## Source text:
David Bunce
David Bunce
April 21, 2021

Covid Vaccine Innovation Initiative

Purple needles/vaccines in a row | Graphic by Josh Vandenborre

With rising case counts in much of Canada, vaccinating Canadians against COVID-19 and its variants is more pressing than ever. 

The Public Health Agency of Canada (PHAC) has always viewed addressing vaccine hesitancy as a major priority, long before the days of COVID. The Agency is currently accepting proposals from community groups for campaigns that promote vaccine confidence. 

Twenty finalists will receive $25 000 to create and implement their campaign, with one winner receiving a grand prize of $100 000. 

Based on research conducted between February and March of 2021, between 72 and 82 per cent of Canadians intend to get vaccinated against COVID-19. 

The government has identified specific reasons for vaccine hesitancy among the remaining population. Some factors include: safety concerns about the vaccine, low perceived risk of disease, and convenience in getting the vaccine.

## Record set:
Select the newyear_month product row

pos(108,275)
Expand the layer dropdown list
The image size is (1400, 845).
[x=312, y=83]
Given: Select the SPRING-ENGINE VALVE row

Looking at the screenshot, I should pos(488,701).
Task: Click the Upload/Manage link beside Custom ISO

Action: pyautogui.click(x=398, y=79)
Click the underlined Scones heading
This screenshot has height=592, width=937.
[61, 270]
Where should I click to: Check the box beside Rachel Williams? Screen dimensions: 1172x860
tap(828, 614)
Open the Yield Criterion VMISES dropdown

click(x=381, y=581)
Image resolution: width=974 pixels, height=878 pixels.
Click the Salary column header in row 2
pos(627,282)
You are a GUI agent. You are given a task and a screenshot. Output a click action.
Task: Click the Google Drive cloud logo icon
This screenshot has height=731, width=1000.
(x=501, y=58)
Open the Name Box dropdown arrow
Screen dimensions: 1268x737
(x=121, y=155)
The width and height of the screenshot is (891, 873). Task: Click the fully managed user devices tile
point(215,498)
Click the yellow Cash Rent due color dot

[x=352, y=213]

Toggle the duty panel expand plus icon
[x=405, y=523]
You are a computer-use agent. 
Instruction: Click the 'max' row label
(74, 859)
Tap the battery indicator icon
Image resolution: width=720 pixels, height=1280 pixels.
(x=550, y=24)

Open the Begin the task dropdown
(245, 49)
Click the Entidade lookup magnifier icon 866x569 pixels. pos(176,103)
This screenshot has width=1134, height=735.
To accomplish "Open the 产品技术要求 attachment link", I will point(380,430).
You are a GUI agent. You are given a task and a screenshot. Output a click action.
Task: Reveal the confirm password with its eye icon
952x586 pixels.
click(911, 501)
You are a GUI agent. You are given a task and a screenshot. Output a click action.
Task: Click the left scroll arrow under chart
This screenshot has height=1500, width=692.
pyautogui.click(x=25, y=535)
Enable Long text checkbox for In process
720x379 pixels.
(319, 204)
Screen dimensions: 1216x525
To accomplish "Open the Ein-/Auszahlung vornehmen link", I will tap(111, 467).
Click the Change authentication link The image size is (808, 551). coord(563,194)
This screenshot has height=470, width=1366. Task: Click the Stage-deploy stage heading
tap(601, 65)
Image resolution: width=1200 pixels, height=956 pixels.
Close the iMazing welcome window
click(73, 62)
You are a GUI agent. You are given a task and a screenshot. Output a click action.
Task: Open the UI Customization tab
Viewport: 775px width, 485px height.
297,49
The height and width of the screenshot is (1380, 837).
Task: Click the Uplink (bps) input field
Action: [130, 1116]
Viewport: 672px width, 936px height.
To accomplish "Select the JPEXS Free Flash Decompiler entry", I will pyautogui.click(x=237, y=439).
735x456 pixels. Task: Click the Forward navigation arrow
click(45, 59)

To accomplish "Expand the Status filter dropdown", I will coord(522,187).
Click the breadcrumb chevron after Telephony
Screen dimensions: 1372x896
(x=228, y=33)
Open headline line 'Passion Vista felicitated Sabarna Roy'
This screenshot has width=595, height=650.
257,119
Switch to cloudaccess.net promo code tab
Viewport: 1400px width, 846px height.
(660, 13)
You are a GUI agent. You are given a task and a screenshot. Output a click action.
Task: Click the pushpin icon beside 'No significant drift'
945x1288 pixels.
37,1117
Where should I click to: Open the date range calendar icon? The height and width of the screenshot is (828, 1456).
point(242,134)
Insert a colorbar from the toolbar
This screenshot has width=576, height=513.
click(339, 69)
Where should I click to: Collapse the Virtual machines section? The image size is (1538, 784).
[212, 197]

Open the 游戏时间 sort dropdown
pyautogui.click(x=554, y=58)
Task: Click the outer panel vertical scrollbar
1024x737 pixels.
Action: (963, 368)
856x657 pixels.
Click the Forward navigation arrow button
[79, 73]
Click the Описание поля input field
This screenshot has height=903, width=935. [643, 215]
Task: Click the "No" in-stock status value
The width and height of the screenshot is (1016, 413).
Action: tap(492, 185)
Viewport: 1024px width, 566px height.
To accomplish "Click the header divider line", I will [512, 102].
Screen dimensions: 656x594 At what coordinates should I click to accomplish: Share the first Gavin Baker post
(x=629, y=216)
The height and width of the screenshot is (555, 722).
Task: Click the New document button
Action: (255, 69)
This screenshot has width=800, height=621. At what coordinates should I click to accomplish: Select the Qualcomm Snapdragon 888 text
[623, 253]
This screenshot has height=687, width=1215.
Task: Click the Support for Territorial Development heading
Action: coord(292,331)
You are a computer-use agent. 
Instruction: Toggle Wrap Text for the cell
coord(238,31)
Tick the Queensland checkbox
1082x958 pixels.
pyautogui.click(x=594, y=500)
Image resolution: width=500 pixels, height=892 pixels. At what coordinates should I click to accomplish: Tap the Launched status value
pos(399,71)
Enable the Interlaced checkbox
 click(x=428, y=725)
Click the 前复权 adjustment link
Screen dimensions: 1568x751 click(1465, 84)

## Problem:
Please duplicate the passage from the vaccine initiative text above, starting with "Based on research" and going on through "getting the vaccine.".

## Solution for this problem:
Based on research conducted between February and March of 2021, between 72 and 82 per cent of Canadians intend to get vaccinated against COVID-19. 

The government has identified specific reasons for vaccine hesitancy among the remaining population. Some factors include: safety concerns about the vaccine, low perceived risk of disease, and convenience in getting the vaccine.